Gece kulübü seksi olmalı

Güncelleme Tarihi:

Gece kulübü seksi olmalı
Oluşturulma Tarihi: Ekim 31, 1999 00:00

Haberin Devamı

Papermoon'dan Havana'ya, Buddha'dan Kashmere'e gecelerin mimarı Ali Kemali

Daha otuzunda. Ama şimdiden İstanbul gece hayatına imzasını atmış durumda. Ortağı Barbara Pensoy ile birlikte Atelye 5 olarak, bakın hangi mekanları yarattı: Papermoon, Da Mario, Max, yazlık kışlık Havana ve Matchka. Sırada Paris'te şubesi olan Buddha ve Ankara'da açılacak olan Kashmere var. Harvard mezunu Ali Kemali'yle gece mekánları ve gece hayatının trendleri üzerine konuştuk.

Gece hayatına meraklı olduğunuz için mi bu uzmanlık alanını seçtiniz, yoksa şartlar öyle zorladığı için mi gece hayatı mimarı oldunuz?

- İkisi de. Bu işte başarılı olmak için herşeyden önce iyi bir müşteri olmak lazım. Bir sürü meslektaşım dünya güzeli yerler yapıyorlar, yapıyorlar ama esas olan bir kere gelenin tekrar oraya gelmesini sağlamak. Öyle değil mi? Tıpkı bir kadın gibi.
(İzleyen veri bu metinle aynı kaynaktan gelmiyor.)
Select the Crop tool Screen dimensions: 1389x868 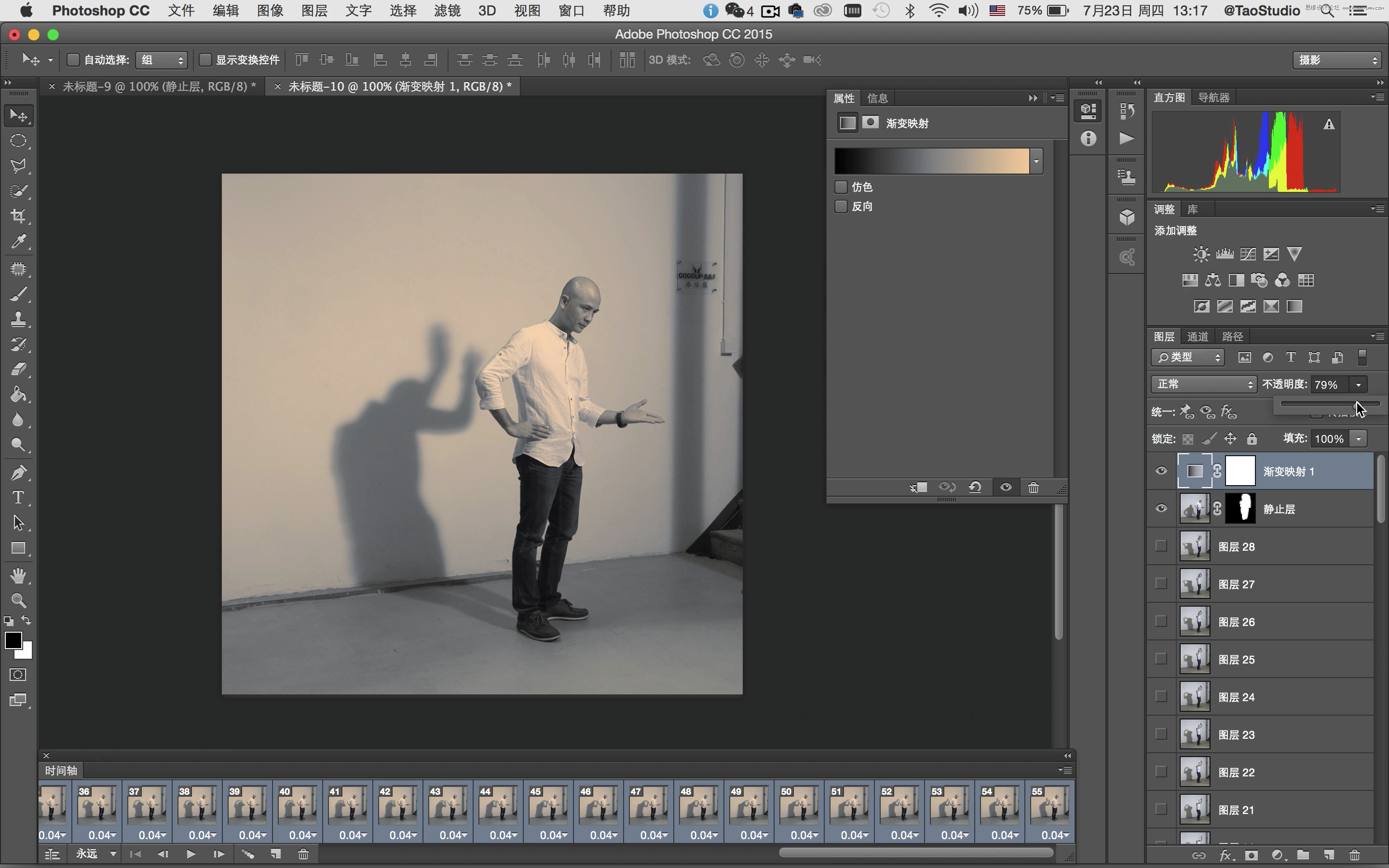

Bir sürü kadın görüyorsunuz, inanılmaz güzel kadınlar, ama bir kadın var ki, ona hep geri dönüyorsunuz. Tamam temiz mimari, güzel detaylar önemli ama daha da önemlisi atmosfer. Onu yaratmak. Ve kesinlikle tavır sahibi bir mekan tasarlamak. Bir gece mekanının seksi olması lazım.

TAVIRSIZ İNSANLAR

Nasıl yani?

- Herşey dönüyor seksapele geliyor. Kadında olsun, kumaşta olsun, kulüpte olsun. Havana dünyanın en iyi tasarlanmış, en muhteşem detayları olan mekanı değildi mesela, ama seksi bir yerdi. Oraya gelmek istiyor insan, orada görünmek istiyor. New York Times'a yemek kritikleri yazan biri bu yaz Türkiye'ye geldi. Hakkında kötü yazdığı yerlerin iş yapmadığı biri. Kadın resmen trendleri belirliyor; Havana için çok hoş şeyler söyledi. Mekanın güzel olması değil önemli olan, çekici olması önemli. Yani bir sürü lokanta var ki, jilet gibi, görüyorsunuz ve ‘‘Aaa ne güzel bir yer!’’ diyorsunuz; ama bir süre sonra farkediyorsunuz, aslında hastane gibi. Fazla steril.

Tavır önemli derken kastettiğiniz neydi?

- Türkiye'de insanların tavrı yok. Bir şey moda oluyor bakıyorsunuz, Nişantaşı'nda bütün kadınların üzerinde. Gece mekánı adı altında açılan bir sürü kulüp için de geçerli bu.

İyi de siz bir mekána nasıl tavır kazandırabiliyorsunuz?

- Borsada bu hafta hangi kağıt kazandırır gibi bir soru bu. Sürekli besleniyorum. Benim her ay satın aldığım dergi sayısı inanılmaz. Dünyada çıkan dekorasyon ve mimari tüm yayınlar bir yana, Cosmopolitan'a bile göz gezdiriyorum. Mesela New York'u küçük şampanyalar kasıp kavuruyormuş. İnsanlar gece kulübünde artık kadeh şampanya yerine şampanya açtırıyormuş.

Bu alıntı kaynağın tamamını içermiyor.